The project aims to study the use of the feature space latent representation for the purpose of network monitoring. We trained different machine learning models to learn a latent representation that can be used both to detect similar devices and detect anomalies. The learning and deploying process is unsupervised and can be run using raw traffic pcaps.
Download the checkpoint and place it in a new directory called checkpoints
in the project root. Follow the instructions in lab/
to create the dataset from raw pcaps files and place .pkl
files into dataset/
. Open the jupyter notebook notebooks/VisualizationTool.ipynb
to visualize the dataset.
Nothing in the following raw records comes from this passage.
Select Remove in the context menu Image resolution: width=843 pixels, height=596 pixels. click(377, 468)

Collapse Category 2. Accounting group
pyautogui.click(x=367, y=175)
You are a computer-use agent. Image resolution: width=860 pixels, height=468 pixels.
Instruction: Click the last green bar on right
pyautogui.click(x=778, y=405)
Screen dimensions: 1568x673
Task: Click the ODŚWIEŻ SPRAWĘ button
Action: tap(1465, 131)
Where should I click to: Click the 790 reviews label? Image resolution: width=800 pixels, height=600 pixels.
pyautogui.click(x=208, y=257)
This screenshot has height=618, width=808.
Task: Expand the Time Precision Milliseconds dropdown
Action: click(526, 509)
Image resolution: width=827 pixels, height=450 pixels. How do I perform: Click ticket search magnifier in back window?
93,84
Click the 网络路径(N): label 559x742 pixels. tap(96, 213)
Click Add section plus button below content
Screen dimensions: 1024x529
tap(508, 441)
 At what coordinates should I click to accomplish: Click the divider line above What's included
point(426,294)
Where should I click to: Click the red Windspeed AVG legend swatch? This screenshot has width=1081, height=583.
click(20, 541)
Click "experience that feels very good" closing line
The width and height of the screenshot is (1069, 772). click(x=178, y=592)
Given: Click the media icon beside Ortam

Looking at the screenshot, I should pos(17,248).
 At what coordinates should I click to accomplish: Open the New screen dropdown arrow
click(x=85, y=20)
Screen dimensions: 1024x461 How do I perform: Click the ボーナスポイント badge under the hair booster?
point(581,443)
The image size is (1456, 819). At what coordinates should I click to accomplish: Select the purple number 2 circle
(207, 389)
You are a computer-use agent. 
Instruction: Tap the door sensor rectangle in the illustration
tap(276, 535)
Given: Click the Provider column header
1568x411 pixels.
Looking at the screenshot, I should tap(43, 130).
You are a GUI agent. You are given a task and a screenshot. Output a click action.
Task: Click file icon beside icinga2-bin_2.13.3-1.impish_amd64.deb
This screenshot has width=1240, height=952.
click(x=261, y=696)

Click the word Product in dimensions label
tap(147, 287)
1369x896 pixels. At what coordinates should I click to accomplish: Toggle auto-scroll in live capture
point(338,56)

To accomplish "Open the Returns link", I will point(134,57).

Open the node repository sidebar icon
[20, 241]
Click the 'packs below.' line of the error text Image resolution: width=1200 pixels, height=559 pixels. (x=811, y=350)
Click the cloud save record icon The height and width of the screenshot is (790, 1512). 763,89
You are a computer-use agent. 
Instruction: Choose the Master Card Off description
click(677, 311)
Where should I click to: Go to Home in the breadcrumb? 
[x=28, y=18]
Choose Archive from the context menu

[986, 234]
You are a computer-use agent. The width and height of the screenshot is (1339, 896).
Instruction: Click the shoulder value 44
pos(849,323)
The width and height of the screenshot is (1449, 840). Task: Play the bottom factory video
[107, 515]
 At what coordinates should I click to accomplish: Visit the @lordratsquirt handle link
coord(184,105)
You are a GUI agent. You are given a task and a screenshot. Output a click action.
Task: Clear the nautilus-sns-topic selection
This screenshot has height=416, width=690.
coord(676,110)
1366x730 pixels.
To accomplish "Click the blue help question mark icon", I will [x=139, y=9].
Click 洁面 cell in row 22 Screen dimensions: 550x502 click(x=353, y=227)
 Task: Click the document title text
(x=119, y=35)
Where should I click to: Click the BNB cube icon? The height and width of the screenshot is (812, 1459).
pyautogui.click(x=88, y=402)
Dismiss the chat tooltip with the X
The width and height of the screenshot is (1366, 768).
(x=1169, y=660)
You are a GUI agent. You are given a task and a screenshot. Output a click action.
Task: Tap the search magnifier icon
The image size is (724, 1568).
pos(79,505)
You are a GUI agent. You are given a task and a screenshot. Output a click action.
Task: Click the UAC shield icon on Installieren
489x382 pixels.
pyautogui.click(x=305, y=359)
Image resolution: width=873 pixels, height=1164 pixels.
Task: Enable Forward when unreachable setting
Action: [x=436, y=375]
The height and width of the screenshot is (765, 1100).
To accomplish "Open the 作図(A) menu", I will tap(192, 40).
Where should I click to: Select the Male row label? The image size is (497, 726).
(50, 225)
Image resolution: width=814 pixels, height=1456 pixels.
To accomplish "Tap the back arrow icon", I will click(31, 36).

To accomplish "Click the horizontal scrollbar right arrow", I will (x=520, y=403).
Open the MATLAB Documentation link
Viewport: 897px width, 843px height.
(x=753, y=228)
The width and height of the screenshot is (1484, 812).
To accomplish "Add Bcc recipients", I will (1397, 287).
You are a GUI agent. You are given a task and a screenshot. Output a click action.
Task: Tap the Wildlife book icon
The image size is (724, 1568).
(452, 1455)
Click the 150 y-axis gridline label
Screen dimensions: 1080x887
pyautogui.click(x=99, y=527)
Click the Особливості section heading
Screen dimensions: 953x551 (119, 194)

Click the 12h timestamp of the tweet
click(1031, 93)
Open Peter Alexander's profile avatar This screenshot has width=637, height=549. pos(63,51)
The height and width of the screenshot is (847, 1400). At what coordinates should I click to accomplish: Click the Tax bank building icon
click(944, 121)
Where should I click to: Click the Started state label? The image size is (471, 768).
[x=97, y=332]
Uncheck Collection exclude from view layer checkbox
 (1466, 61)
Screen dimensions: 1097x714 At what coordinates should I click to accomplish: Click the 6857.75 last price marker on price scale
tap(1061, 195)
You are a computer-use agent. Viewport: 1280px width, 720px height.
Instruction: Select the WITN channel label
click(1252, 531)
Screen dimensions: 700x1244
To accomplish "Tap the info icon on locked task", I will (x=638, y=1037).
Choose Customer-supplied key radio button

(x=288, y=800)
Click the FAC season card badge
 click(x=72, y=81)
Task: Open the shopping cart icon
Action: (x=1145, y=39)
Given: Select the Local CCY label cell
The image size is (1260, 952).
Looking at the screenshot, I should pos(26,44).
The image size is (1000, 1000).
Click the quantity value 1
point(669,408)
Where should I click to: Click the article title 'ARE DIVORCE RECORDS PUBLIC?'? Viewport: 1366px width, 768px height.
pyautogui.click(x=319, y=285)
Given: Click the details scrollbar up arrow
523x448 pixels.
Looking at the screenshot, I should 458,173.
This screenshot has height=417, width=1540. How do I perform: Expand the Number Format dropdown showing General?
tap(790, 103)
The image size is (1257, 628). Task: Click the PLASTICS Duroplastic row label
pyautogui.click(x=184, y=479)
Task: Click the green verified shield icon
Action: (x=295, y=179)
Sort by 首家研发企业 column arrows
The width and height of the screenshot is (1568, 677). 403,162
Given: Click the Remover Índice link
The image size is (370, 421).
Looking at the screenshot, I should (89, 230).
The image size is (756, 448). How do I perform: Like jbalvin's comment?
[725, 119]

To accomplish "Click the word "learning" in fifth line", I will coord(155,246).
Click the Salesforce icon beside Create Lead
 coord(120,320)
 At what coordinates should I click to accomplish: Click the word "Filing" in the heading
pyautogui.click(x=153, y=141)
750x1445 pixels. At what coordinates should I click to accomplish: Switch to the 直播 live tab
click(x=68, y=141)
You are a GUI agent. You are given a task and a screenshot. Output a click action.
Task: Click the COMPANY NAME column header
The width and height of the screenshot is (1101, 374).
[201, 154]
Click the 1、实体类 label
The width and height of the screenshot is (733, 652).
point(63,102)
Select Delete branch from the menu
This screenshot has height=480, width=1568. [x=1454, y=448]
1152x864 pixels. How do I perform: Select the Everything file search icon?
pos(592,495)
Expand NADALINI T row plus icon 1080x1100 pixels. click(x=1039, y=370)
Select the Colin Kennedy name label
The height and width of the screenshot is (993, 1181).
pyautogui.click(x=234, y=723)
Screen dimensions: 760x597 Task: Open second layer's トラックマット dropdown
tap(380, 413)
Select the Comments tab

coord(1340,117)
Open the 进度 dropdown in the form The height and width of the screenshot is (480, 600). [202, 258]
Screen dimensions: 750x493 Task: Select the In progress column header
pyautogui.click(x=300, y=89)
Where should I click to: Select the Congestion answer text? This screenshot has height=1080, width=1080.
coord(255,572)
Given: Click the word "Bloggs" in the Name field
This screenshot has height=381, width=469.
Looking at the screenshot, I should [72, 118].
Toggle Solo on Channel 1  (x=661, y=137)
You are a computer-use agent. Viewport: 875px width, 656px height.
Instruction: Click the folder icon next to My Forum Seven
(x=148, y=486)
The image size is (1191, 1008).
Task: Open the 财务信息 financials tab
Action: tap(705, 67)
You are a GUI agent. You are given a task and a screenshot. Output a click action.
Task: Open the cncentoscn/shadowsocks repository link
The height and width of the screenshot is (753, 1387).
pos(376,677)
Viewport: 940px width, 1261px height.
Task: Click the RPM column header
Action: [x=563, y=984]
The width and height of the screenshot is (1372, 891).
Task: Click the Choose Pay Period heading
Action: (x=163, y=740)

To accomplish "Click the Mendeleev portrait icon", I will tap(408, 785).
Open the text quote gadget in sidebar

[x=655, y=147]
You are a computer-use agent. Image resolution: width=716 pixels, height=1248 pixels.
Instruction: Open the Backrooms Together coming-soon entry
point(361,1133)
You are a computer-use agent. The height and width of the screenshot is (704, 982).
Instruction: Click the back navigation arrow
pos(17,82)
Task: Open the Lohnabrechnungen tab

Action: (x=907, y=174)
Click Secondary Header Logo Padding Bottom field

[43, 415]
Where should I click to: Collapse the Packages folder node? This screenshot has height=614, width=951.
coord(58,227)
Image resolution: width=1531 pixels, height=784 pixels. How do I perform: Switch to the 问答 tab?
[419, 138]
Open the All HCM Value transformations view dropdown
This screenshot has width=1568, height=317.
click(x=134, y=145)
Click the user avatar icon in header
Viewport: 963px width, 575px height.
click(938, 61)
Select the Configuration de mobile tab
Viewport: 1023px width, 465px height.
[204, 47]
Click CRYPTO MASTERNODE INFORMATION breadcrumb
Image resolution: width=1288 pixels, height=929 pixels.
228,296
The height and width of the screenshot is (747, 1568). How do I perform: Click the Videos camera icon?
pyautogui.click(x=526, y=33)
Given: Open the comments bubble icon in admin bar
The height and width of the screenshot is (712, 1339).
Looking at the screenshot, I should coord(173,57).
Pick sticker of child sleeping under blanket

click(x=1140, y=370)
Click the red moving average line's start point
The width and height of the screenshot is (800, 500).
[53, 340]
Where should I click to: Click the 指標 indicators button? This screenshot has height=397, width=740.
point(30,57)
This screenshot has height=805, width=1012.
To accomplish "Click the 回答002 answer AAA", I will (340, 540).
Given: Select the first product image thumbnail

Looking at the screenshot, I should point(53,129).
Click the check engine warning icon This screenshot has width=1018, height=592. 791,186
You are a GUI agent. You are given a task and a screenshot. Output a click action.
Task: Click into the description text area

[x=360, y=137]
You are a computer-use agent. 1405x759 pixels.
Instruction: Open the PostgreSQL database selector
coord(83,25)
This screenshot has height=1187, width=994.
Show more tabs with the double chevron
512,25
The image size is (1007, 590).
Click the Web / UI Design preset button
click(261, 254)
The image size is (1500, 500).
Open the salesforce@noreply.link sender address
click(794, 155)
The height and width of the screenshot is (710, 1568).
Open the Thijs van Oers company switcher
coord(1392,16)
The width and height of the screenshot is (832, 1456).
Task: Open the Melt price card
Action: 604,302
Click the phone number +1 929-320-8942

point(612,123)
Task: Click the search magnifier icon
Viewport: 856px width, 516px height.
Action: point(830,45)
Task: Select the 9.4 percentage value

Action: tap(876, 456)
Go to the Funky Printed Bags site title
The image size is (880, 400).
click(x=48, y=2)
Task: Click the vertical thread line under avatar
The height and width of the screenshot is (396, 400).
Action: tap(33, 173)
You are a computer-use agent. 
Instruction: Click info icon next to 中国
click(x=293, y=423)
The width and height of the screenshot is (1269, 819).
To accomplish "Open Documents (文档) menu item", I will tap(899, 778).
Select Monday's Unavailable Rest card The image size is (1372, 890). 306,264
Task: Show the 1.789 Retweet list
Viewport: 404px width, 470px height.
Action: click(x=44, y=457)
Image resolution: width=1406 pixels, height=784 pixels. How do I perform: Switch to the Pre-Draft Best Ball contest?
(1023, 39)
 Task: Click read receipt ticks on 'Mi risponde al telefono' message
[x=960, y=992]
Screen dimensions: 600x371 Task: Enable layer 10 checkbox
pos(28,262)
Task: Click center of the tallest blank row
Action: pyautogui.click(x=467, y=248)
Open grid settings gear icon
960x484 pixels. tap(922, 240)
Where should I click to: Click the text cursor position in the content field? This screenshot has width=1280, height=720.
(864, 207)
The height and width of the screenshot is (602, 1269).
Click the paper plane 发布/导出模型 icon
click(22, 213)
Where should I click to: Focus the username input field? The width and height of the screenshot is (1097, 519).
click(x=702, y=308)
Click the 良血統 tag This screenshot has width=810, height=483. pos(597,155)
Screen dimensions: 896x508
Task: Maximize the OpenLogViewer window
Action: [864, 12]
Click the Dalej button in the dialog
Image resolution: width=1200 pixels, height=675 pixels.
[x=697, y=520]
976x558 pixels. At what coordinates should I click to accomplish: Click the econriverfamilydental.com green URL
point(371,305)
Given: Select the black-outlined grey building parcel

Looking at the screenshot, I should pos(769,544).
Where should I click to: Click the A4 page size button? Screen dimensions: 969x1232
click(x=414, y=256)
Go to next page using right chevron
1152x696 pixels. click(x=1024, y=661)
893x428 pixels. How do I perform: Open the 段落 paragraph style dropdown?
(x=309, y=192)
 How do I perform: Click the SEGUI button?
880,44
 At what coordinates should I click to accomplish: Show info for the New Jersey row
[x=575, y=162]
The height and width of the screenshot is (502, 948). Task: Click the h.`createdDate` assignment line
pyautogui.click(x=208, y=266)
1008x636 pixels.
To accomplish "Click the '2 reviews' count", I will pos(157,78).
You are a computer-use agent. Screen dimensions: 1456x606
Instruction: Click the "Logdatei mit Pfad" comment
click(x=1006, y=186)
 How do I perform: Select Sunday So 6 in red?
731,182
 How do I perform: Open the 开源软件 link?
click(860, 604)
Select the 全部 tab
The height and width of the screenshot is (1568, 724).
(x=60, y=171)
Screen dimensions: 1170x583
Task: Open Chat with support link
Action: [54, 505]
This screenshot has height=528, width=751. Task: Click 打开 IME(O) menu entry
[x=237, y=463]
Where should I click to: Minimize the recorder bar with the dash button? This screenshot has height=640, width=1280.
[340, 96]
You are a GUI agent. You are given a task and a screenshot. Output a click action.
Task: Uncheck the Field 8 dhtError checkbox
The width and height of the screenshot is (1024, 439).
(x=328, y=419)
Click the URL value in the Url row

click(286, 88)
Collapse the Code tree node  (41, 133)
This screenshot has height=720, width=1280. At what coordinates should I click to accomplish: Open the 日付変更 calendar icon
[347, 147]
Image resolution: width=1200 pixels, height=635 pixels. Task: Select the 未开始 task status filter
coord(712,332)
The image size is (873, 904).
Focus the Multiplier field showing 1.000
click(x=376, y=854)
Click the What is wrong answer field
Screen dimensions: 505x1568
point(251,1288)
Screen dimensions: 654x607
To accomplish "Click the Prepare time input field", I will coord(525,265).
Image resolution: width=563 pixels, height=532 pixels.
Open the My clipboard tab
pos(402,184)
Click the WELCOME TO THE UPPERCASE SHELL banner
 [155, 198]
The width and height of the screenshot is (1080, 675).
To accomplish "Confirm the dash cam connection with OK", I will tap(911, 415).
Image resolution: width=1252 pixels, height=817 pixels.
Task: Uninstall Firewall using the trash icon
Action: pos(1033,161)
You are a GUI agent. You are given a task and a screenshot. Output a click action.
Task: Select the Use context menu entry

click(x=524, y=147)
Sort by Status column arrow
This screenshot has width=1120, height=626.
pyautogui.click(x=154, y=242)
Use T-SNEVisualizer.ipynb
to visualize the model output.
/
│ lab.requirements.txt: pip packages required to start the lab
│ requirements.txt: pip packages required to start the training/prediction
│
└───notebooks:
│ │ CICIDS2017_T-SNE_Visualizer.ipynb: visualize and study the model predictions
│ │ CICIDS2017_VisualizationTool.ipynb: visualizes the dataset extracted
│ │ ... (the other notebooks can be ignored and may be removed by future commits)
│
└───folder2
| cicids2017.py: grid search model selection and evaluation
│ data_generator.py: extracts the data from ntopng backend database
│ Seq2Seq.py: class modelling sequence to sequence autoencoders
| AnchoredTs2Vec.py: class modelling triplet loss based models
| ntopng_constants.py: mainly used to set ntopng features to be used by the models
| Callbacks.py: training callbacks
| AnomalyDetector.py: defines the class used to build contexts from dataframes(WindowedDataGenerator)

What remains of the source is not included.